▸ **Textauszug**:
►

1. Ich empfehle es ausdrücklich NICHT, mit EINEM Profi2Can-Module mehrere Kompressoren anzusteuern. Ich habe 5 Kompressoren und in JEDEM ist jeweils EIN Profi2Can-Modul direkt im Kompressor eingebaut und von AC auch gleich so geliefert.

2. Daher erübrigt sich die Frage mit der HW-Erweiterung _{mehrmals 16E/A}_ , denn  es wird nur der Teilnehmer in der HWKonfig dupliziert und die Adresse entspechend angepasst.

3. Es muss somit nur der Haupt-FC10 mit den darin aufgerufenen Bausteinen dupliziert werden  FC11, FC12 usw. und die DB und LADR-Adressen angepasst werden.

◄

▸ **Die Zeilen**:
►

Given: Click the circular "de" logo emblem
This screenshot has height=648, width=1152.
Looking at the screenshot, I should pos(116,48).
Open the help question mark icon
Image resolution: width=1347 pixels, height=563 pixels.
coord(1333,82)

◄

Wiederhole den Textauszug über die Profi2Can-Module in den Kompressoren vollständig und Wort für Wort.

▸ **Antwort**:
1. Ich empfehle es ausdrücklich NICHT, mit EINEM Profi2Can-Module mehrere Kompressoren anzusteuern. Ich habe 5 Kompressoren und in JEDEM ist jeweils EIN Profi2Can-Modul direkt im Kompressor eingebaut und von AC auch gleich so geliefert.

2. Daher erübrigt sich die Frage mit der HW-Erweiterung _{mehrmals 16E/A}_ , denn  es wird nur der Teilnehmer in der HWKonfig dupliziert und die Adresse entspechend angepasst.

3. Es muss somit nur der Haupt-FC10 mit den darin aufgerufenen Bausteinen dupliziert werden  FC11, FC12 usw. und die DB und LADR-Adressen angepasst werden.